==== Entries provided
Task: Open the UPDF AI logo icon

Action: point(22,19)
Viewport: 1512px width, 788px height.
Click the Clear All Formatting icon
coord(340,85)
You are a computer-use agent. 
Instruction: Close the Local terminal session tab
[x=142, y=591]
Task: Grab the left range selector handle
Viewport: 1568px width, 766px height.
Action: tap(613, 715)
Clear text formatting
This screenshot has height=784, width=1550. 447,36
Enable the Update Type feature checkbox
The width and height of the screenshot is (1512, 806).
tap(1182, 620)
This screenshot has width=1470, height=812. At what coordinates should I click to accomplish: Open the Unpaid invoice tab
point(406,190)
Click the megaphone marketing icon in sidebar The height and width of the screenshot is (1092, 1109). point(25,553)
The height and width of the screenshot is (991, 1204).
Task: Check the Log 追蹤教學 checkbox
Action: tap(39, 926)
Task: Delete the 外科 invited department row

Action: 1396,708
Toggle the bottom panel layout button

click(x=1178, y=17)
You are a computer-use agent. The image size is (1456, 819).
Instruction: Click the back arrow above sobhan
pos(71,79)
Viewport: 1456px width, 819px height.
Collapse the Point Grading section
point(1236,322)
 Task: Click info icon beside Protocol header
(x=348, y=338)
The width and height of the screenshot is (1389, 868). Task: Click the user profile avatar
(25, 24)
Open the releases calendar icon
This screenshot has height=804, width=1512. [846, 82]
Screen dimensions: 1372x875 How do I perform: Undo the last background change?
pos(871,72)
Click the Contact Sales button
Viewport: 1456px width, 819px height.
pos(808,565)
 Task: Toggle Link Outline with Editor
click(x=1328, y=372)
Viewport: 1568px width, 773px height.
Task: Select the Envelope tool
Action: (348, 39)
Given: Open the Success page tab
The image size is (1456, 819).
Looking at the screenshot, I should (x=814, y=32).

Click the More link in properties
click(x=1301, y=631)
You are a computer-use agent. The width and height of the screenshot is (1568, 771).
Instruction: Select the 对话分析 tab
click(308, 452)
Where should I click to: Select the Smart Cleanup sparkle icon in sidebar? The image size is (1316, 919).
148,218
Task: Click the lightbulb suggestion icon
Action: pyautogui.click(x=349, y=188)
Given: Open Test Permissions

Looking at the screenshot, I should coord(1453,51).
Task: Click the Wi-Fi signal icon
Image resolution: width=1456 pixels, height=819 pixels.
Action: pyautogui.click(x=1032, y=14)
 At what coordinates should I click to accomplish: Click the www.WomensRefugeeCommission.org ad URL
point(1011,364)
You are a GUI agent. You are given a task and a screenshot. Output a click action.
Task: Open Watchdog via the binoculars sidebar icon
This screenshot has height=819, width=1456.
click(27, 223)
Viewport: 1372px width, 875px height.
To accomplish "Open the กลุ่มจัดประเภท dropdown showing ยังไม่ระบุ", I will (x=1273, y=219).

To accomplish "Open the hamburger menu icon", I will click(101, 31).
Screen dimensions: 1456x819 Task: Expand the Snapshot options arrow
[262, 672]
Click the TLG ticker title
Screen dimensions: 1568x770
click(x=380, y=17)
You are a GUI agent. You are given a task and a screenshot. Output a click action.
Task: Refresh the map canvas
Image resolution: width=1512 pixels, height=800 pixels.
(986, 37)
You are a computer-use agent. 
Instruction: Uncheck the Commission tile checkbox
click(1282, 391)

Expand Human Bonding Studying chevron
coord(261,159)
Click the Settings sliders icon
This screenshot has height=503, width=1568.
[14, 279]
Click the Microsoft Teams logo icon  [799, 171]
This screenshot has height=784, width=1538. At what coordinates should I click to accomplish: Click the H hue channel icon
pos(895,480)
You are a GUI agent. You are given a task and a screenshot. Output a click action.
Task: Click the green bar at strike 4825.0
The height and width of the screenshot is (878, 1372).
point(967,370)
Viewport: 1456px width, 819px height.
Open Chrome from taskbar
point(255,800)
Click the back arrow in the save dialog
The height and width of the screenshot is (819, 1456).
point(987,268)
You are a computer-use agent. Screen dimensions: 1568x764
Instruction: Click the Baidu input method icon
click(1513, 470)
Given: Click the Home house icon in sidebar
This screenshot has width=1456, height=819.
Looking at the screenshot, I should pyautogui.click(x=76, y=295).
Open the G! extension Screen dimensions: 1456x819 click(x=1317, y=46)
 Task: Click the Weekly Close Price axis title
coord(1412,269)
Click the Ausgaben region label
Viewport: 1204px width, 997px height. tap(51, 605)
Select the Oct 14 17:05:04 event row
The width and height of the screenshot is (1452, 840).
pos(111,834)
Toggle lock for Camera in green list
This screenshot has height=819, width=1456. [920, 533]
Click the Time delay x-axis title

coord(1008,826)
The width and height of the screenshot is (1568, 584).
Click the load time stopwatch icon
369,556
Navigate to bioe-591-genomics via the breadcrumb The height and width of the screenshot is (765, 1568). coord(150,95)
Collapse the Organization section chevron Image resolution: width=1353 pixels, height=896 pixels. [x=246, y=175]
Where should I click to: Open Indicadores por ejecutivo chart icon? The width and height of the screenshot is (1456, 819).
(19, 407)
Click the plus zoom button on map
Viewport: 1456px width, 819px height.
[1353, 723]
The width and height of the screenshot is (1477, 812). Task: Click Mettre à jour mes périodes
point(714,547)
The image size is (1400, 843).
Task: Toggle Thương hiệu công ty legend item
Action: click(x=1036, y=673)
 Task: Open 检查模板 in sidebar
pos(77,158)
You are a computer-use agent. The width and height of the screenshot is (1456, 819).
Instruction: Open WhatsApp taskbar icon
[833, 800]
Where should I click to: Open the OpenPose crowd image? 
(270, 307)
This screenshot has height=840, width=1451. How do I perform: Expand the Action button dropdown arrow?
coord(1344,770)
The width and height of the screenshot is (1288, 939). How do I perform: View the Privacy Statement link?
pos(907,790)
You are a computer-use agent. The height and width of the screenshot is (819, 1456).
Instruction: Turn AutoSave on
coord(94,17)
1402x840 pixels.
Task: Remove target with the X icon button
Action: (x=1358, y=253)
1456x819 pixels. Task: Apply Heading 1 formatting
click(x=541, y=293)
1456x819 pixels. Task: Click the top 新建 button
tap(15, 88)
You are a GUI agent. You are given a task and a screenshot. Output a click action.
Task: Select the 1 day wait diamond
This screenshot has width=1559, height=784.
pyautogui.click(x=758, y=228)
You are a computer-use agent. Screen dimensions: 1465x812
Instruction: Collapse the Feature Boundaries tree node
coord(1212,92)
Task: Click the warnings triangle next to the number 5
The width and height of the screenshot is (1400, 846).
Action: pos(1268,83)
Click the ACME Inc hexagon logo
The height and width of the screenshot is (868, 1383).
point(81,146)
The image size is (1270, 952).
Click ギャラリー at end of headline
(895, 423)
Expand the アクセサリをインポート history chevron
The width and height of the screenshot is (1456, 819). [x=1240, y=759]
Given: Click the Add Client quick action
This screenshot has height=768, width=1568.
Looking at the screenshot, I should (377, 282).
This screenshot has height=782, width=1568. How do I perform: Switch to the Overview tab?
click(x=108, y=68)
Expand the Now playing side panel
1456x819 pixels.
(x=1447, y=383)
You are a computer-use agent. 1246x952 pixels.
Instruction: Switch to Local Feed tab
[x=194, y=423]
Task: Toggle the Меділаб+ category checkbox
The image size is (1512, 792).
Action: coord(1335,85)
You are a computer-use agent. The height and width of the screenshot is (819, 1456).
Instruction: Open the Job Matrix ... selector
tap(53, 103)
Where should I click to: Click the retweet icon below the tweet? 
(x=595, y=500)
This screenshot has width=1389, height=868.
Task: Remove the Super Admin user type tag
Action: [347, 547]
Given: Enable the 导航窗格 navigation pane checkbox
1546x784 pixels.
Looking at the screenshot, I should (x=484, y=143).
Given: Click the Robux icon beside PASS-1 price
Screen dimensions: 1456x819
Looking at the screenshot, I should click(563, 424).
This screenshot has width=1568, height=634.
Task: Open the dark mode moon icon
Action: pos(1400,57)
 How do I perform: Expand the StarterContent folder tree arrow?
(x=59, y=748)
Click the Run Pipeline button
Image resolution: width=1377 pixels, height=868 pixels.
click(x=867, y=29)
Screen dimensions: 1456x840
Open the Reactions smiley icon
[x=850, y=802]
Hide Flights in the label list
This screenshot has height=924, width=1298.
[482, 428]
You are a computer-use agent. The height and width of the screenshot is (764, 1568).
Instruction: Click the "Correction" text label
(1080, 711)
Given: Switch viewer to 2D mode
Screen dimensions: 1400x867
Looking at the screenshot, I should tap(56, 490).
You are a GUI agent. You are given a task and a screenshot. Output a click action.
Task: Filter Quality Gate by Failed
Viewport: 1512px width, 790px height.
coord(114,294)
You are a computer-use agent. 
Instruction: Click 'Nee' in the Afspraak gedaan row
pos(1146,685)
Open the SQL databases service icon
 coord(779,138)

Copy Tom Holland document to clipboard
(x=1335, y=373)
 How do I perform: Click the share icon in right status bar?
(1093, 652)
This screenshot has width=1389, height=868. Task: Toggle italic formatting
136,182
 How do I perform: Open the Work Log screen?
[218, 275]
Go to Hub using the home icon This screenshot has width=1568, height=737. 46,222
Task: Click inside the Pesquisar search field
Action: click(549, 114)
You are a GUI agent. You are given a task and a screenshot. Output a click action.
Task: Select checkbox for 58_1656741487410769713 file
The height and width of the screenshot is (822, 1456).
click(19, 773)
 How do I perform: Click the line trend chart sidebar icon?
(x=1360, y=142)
========
## Problem to solve
Determine how many lines of the material include the string "computer". Output only that count.

## Answer for this exercise
12